• **Goal of the exercise**
Leave every picture out, and give again exactly the lines from the one containing "Expand the Network settings section" through the end of the listing.

-.-.-

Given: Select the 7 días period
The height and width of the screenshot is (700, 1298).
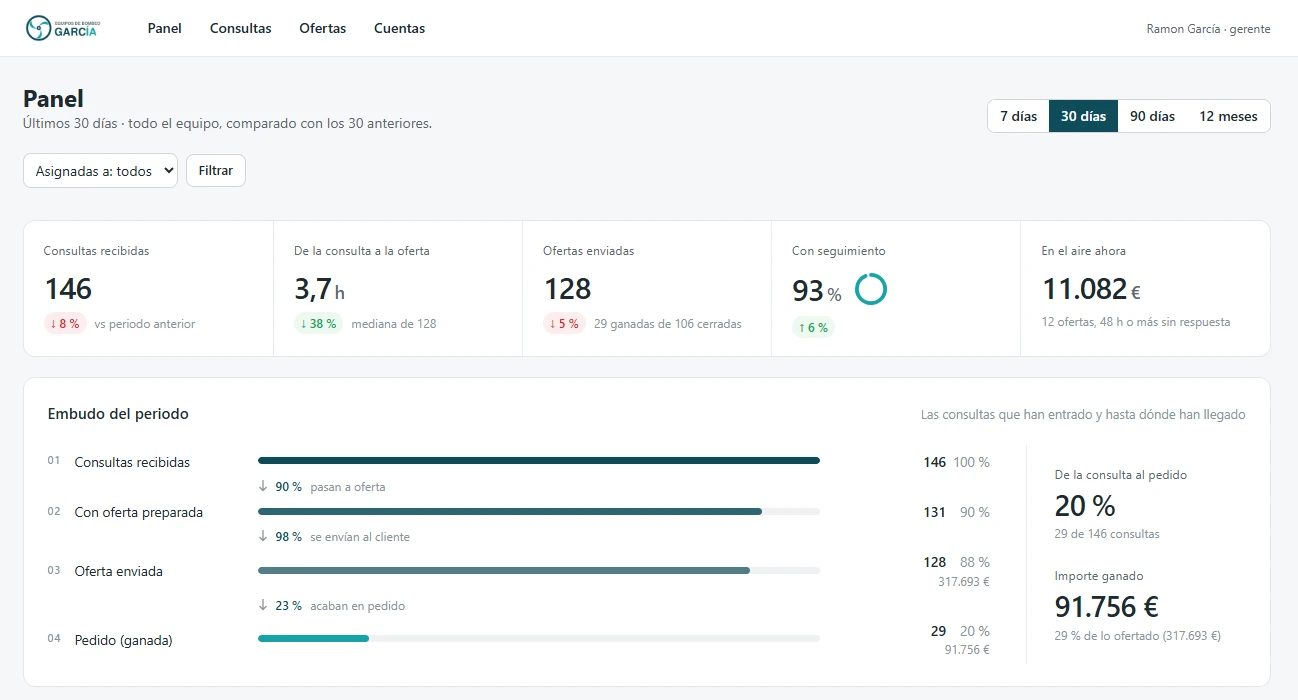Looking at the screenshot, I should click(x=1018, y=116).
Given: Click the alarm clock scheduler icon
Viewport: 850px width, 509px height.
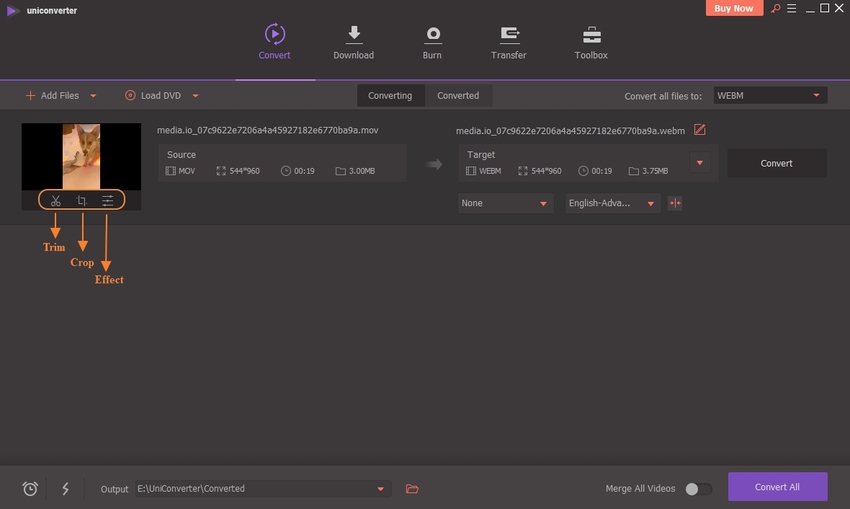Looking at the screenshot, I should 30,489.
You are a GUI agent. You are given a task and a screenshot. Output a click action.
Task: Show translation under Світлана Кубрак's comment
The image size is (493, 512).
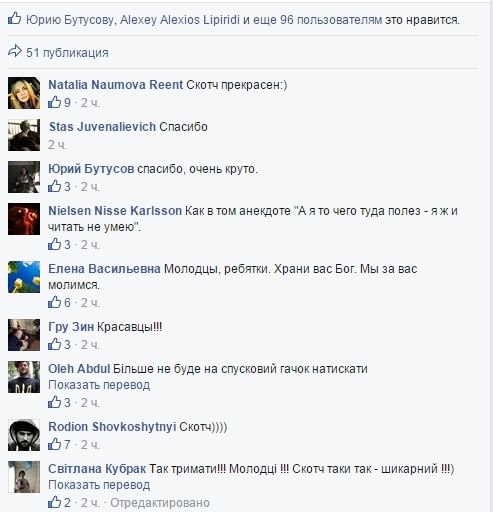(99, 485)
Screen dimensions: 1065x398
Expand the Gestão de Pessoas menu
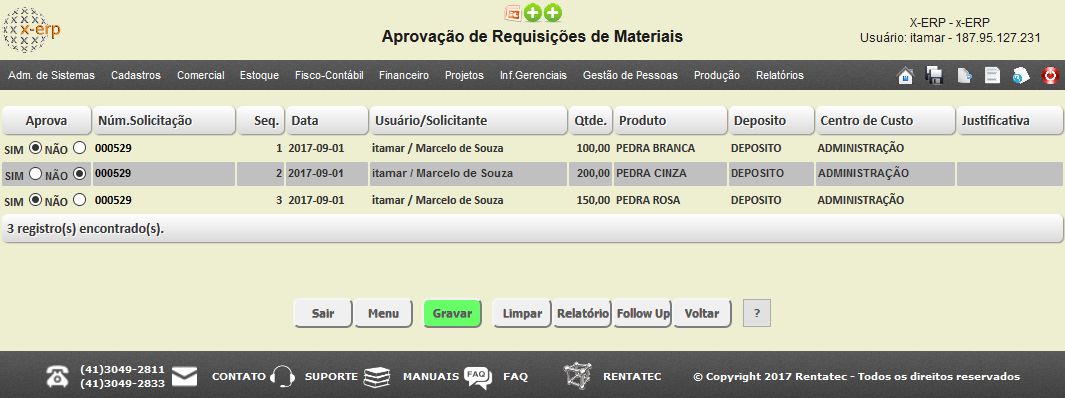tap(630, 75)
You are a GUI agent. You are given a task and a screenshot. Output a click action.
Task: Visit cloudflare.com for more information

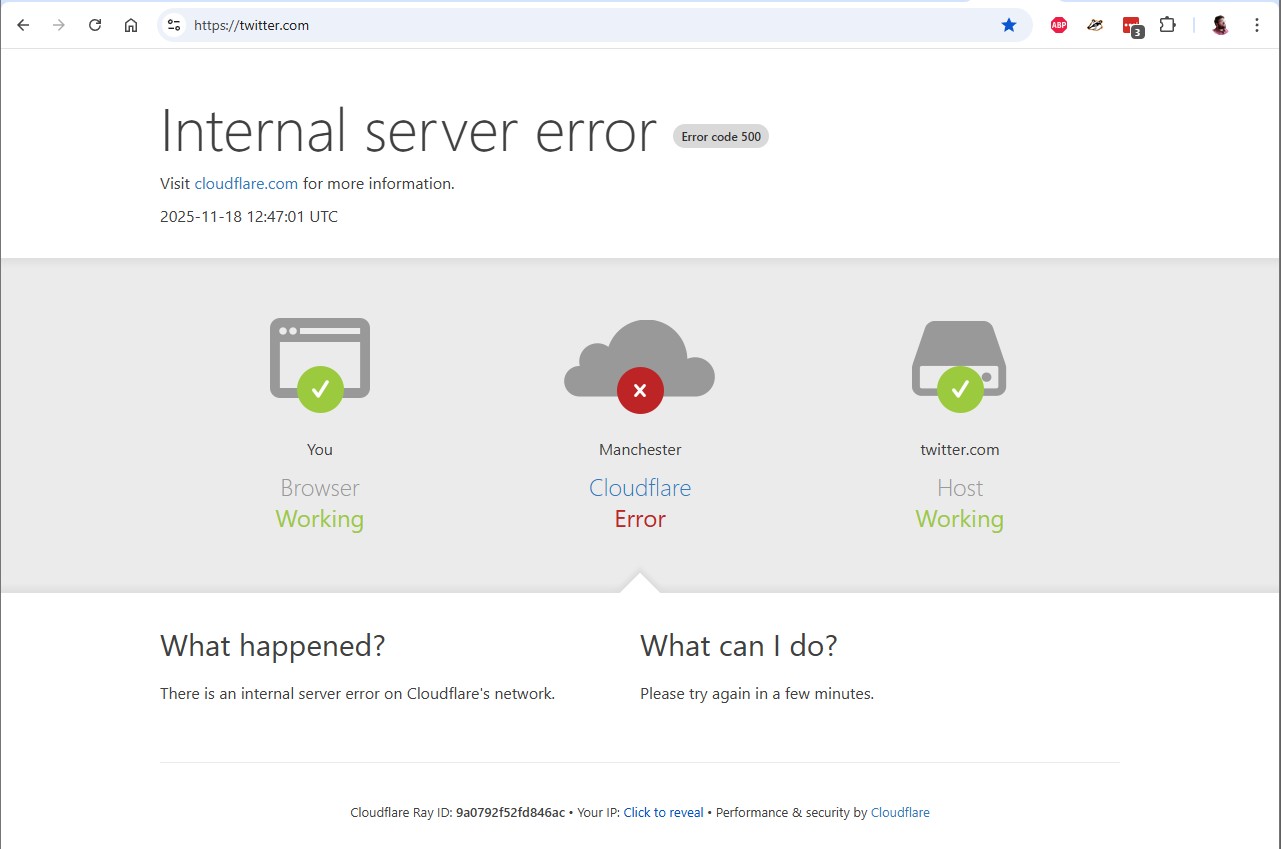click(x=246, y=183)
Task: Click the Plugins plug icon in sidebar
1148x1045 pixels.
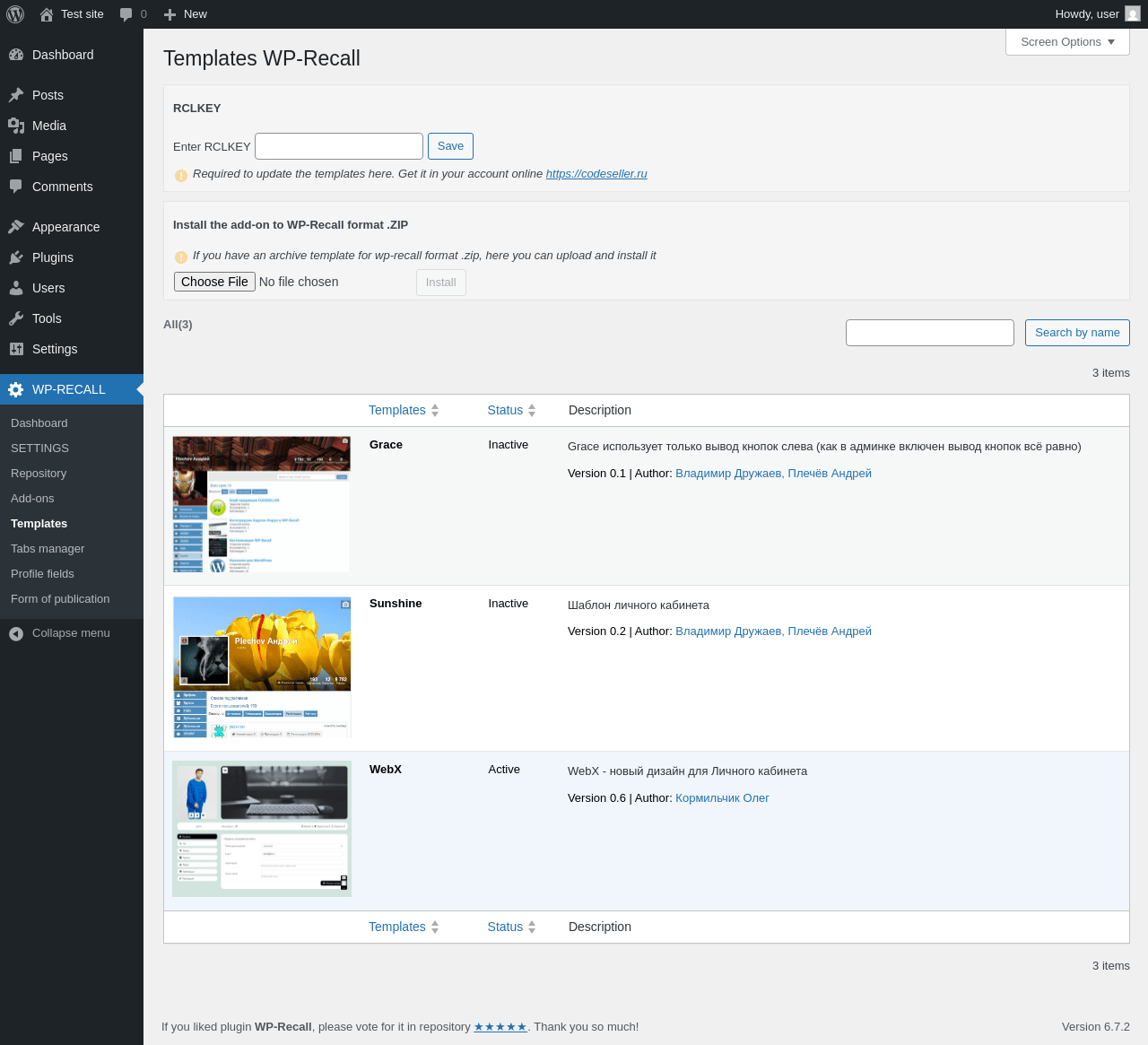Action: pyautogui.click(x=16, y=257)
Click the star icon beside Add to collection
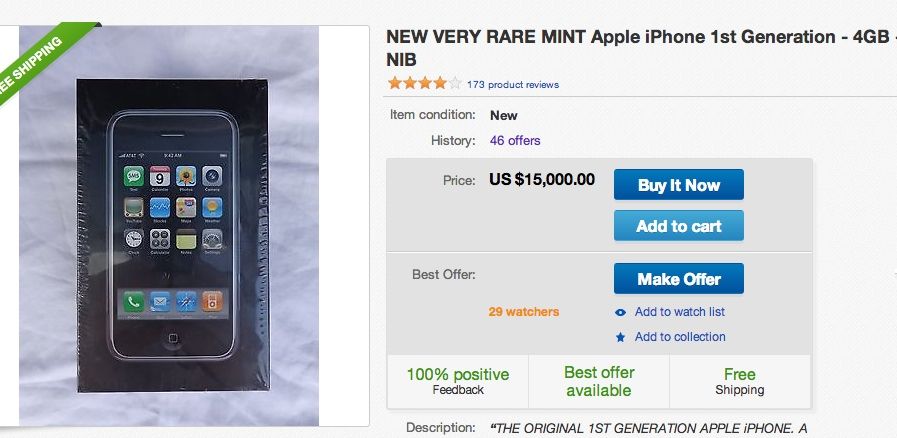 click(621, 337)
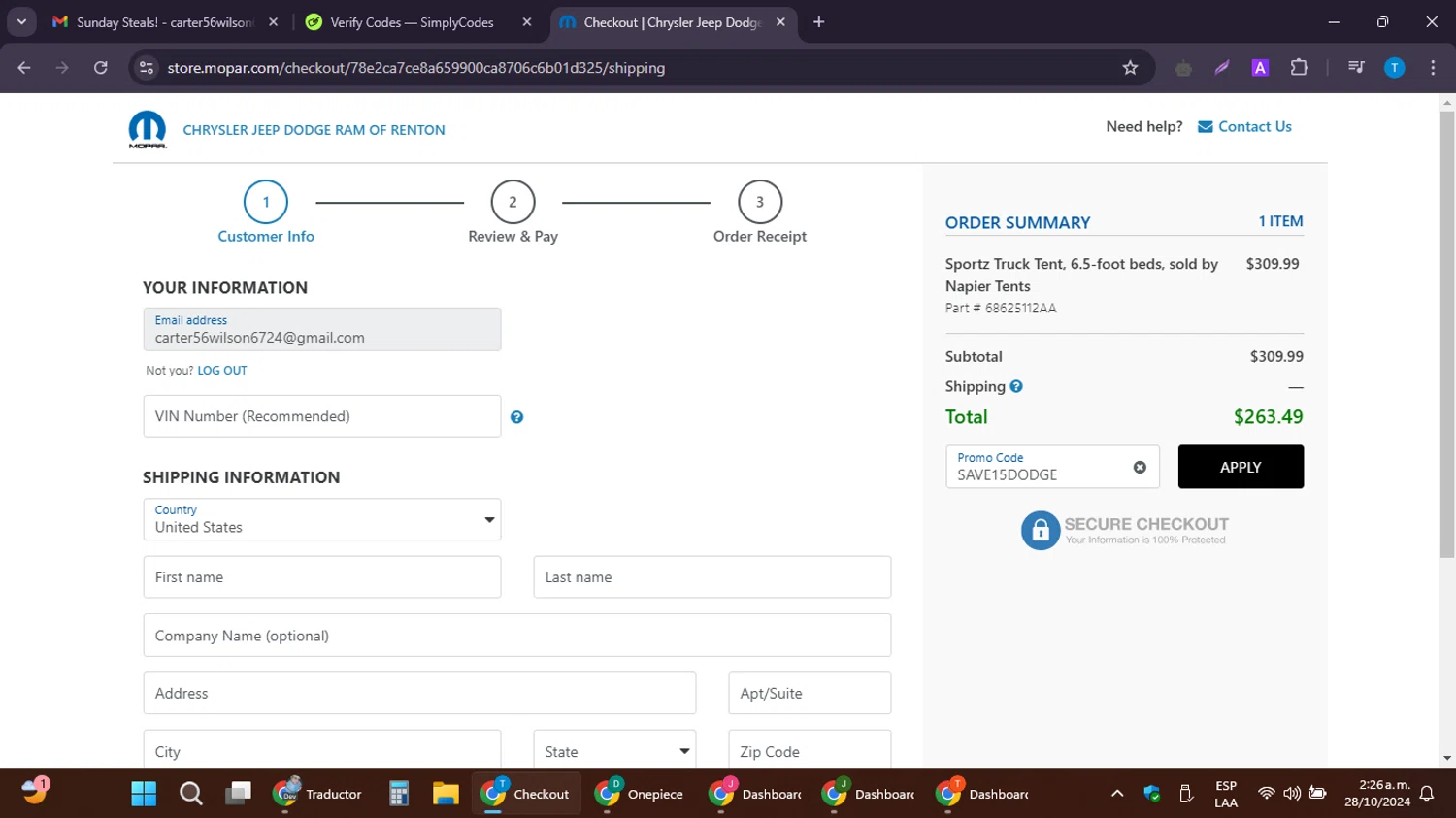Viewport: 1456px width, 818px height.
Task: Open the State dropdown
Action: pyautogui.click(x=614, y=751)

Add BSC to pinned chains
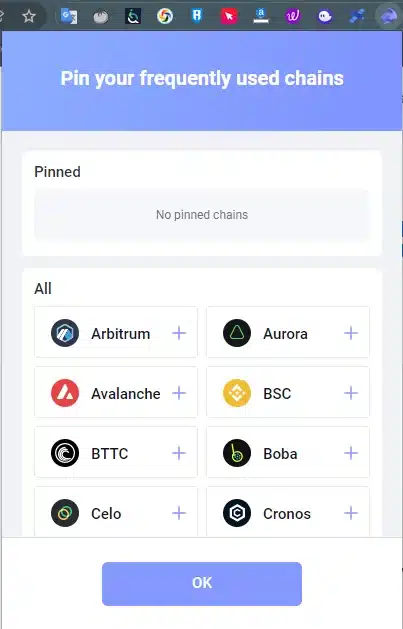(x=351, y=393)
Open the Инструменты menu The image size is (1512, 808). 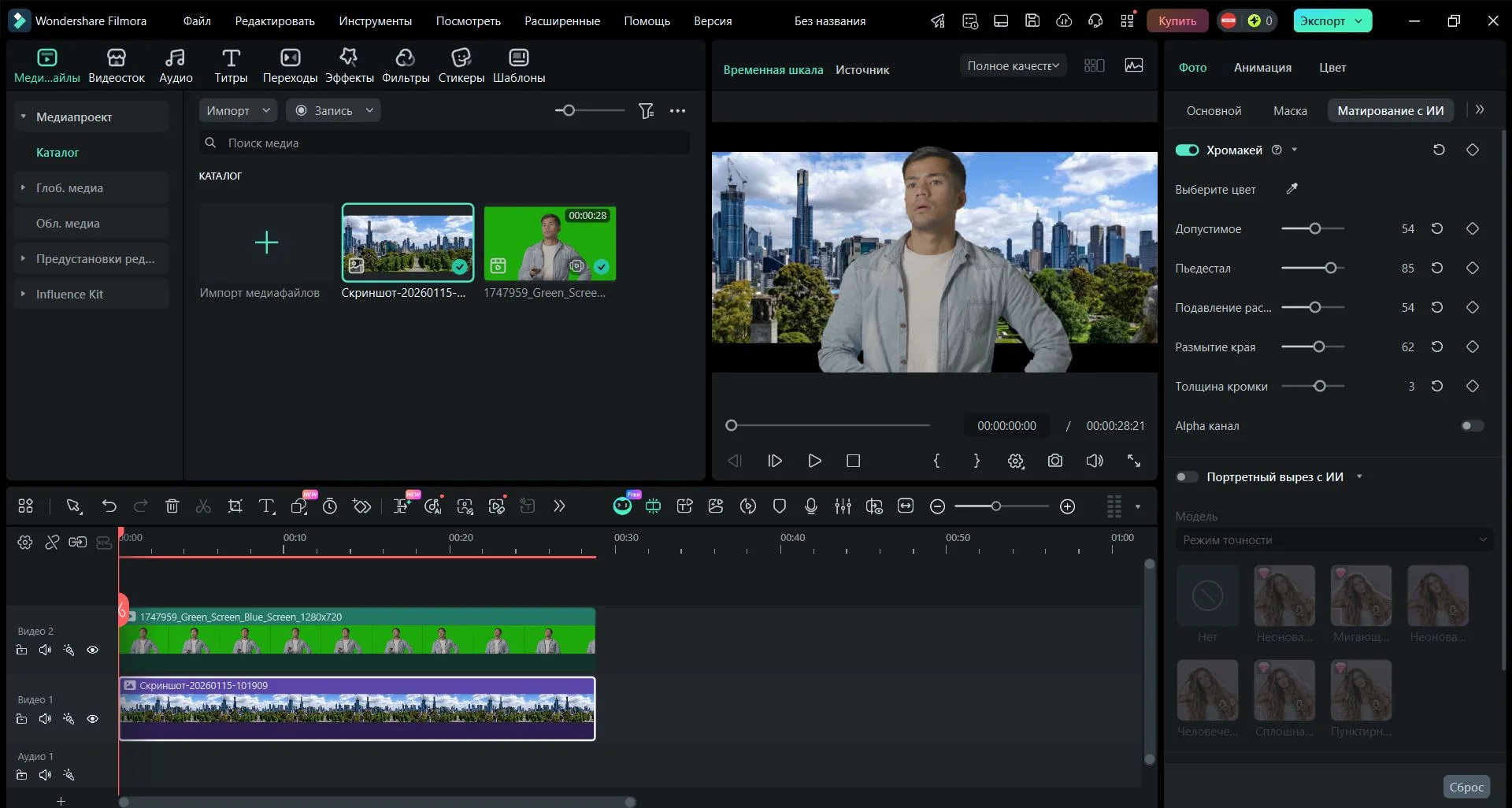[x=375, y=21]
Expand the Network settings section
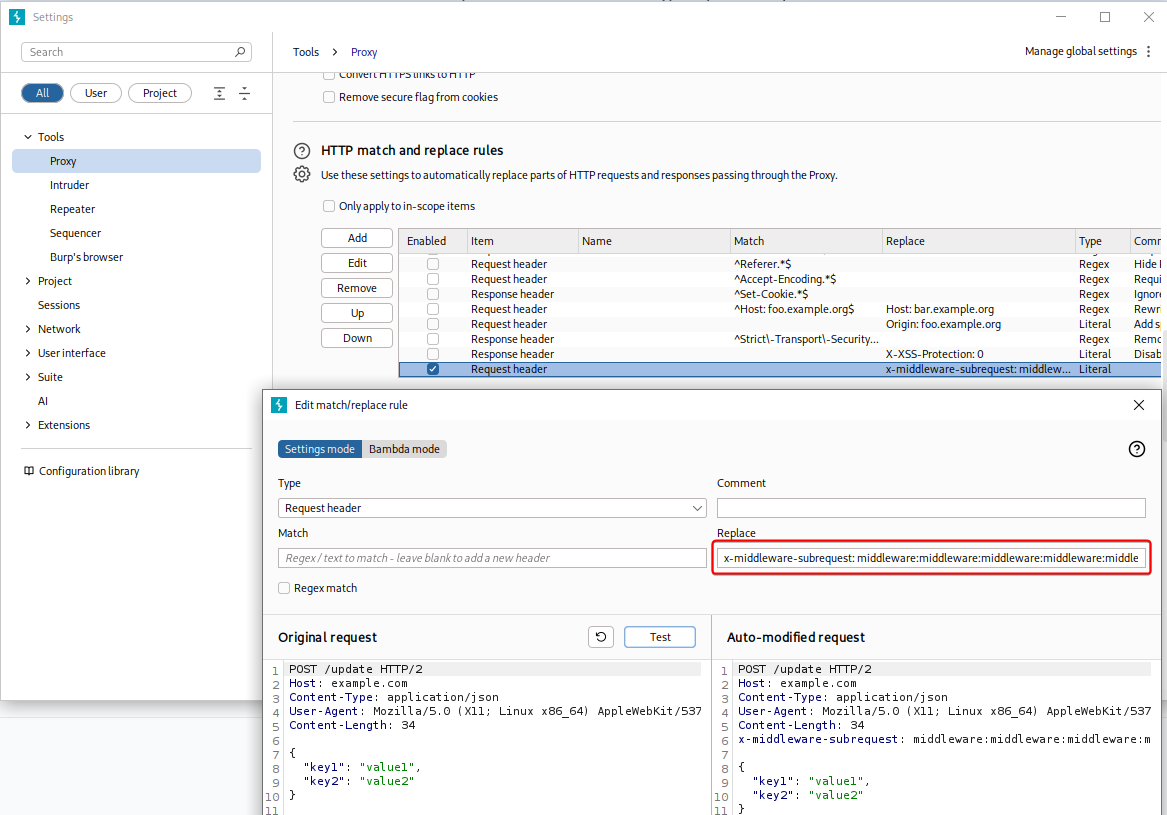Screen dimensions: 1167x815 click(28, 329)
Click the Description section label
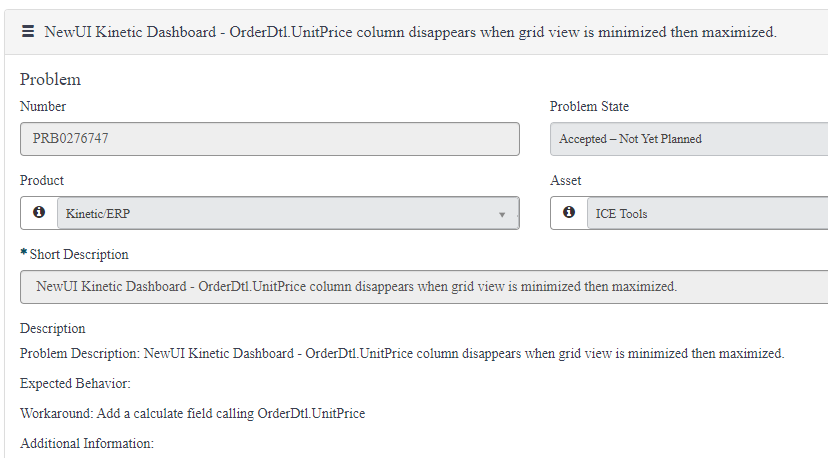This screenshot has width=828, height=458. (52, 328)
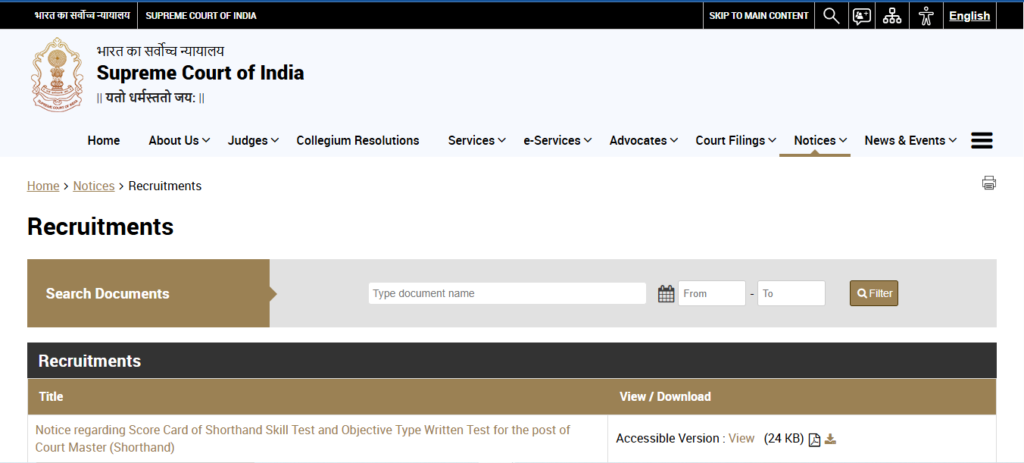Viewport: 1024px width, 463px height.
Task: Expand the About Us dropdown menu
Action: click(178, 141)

-.-.-

• **Answer section**
Expand the Network settings section
Screen dimensions: 1167x815 click(28, 329)
Click the Description section label
This screenshot has width=828, height=458. (52, 328)
Viewport: 1024px width, 463px height.
Task: Expand the About Us dropdown menu
Action: click(178, 141)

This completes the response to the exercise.